Rewrite the material below as a numbered list, starting with the line that contains "Where should I" and going on through the end of the material. Skip blank lines and leave the pictures out.

※ ※ ※

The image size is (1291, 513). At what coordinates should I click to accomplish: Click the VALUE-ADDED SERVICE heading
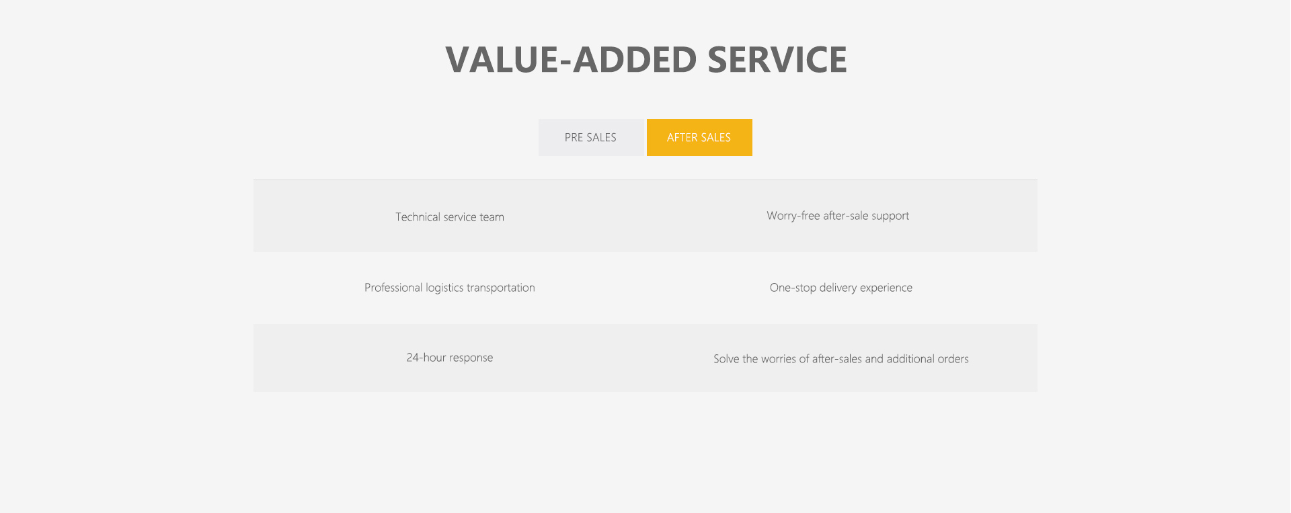click(x=646, y=60)
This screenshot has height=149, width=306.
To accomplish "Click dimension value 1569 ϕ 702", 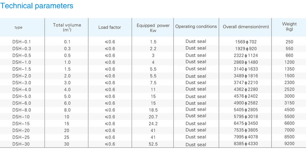I will click(246, 42).
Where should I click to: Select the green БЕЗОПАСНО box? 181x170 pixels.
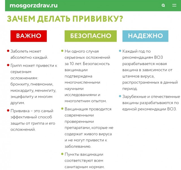(91, 36)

※ ※ ※

The answer ▸
1. Where should I click to: Select the green БЕЗОПАСНО box? 181x170 pixels.
2. (91, 36)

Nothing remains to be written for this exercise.